* What to do:
Only the lines from the one containing "Given: Click the $ 952.000,00 price cell" to the end of the material are to be copied, exactly and in full; images stay out.

* Record excerpts:
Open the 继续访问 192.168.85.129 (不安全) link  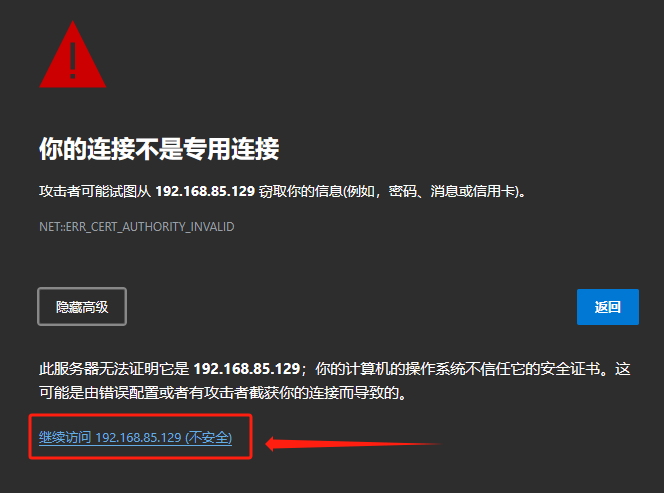136,437
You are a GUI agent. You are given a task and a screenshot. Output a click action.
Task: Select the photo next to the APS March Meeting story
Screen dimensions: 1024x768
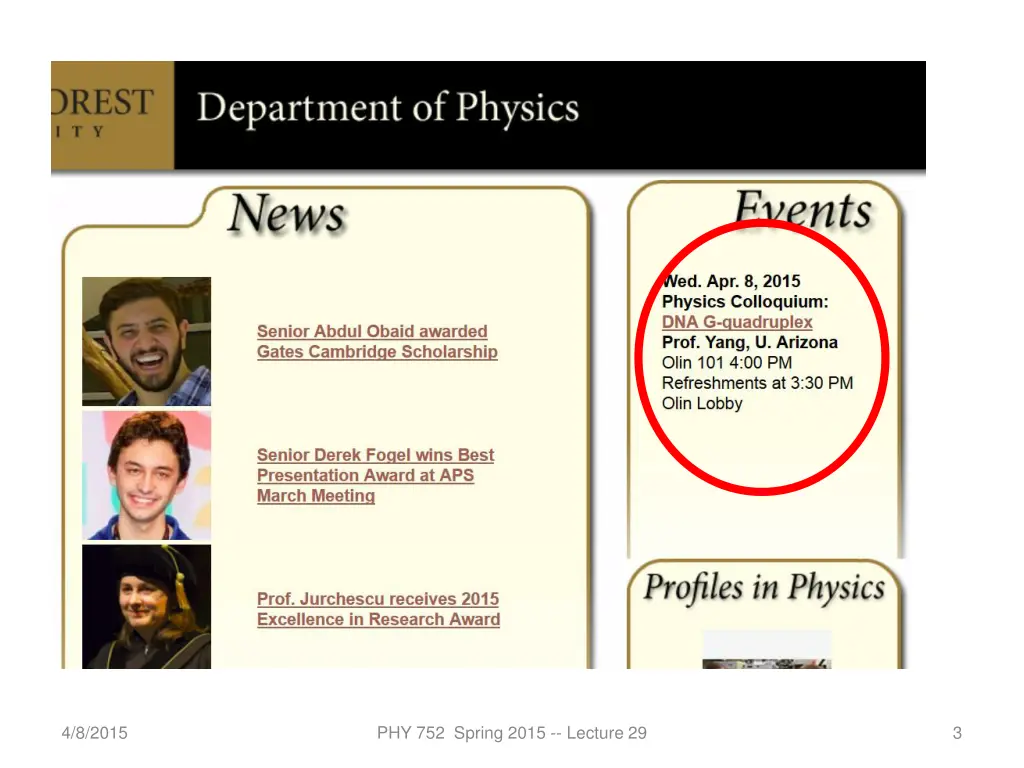(x=146, y=476)
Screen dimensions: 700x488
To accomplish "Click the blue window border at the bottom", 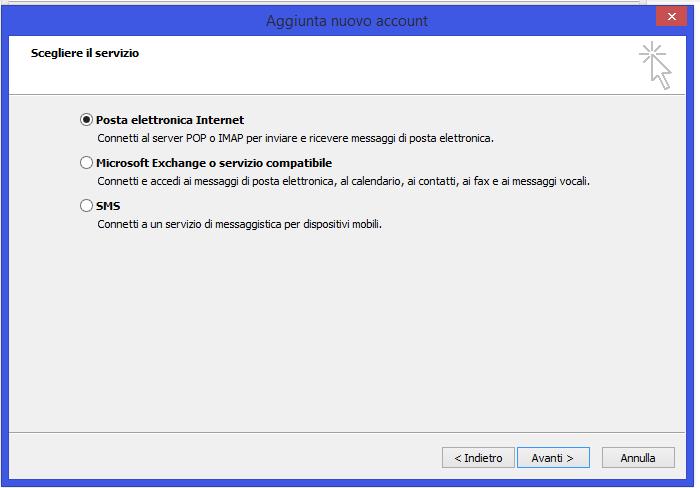I will coord(347,483).
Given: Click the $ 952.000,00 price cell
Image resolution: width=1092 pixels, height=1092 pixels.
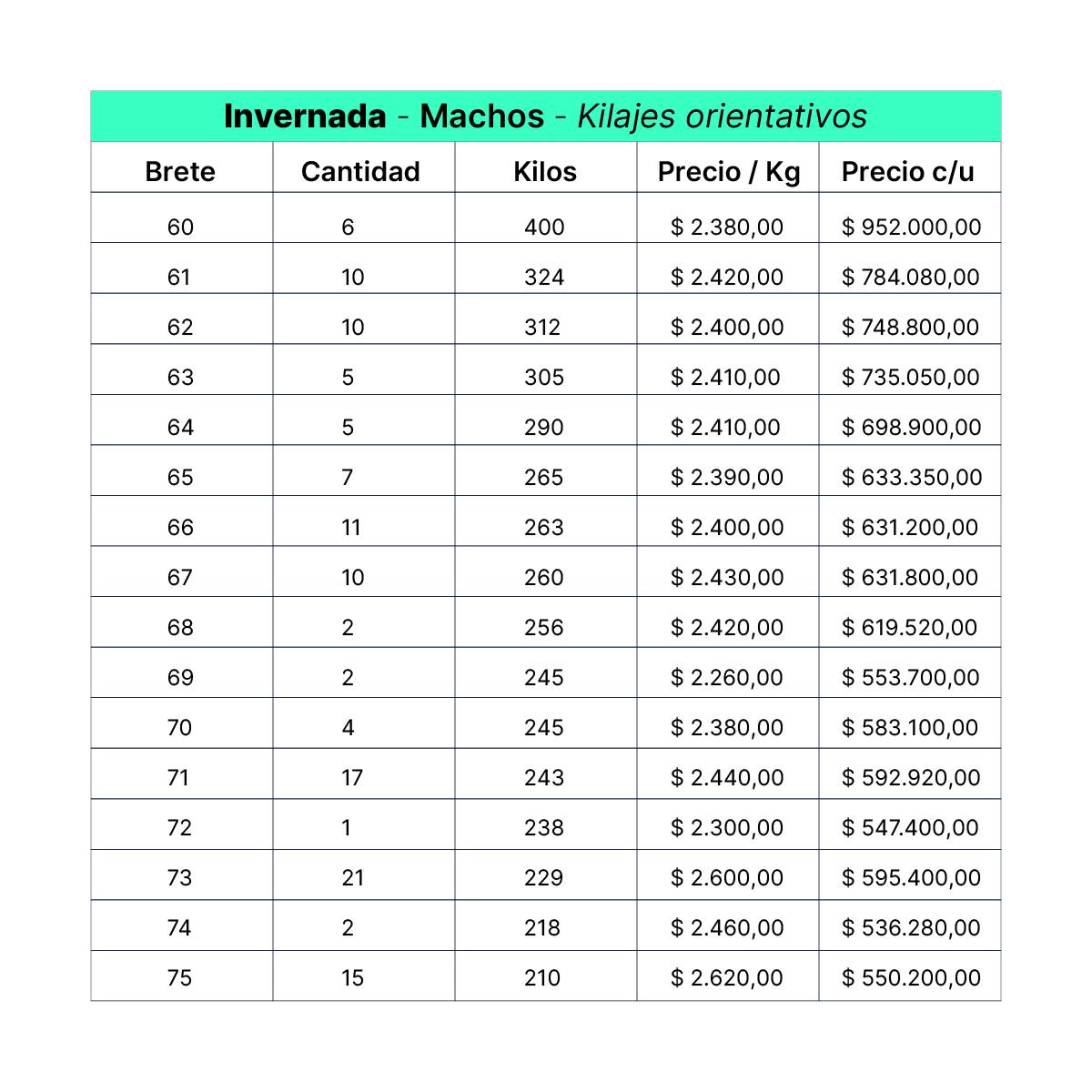Looking at the screenshot, I should 911,227.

* Response box:
Given: Click the $ 952.000,00 price cell
Image resolution: width=1092 pixels, height=1092 pixels.
Looking at the screenshot, I should 911,227.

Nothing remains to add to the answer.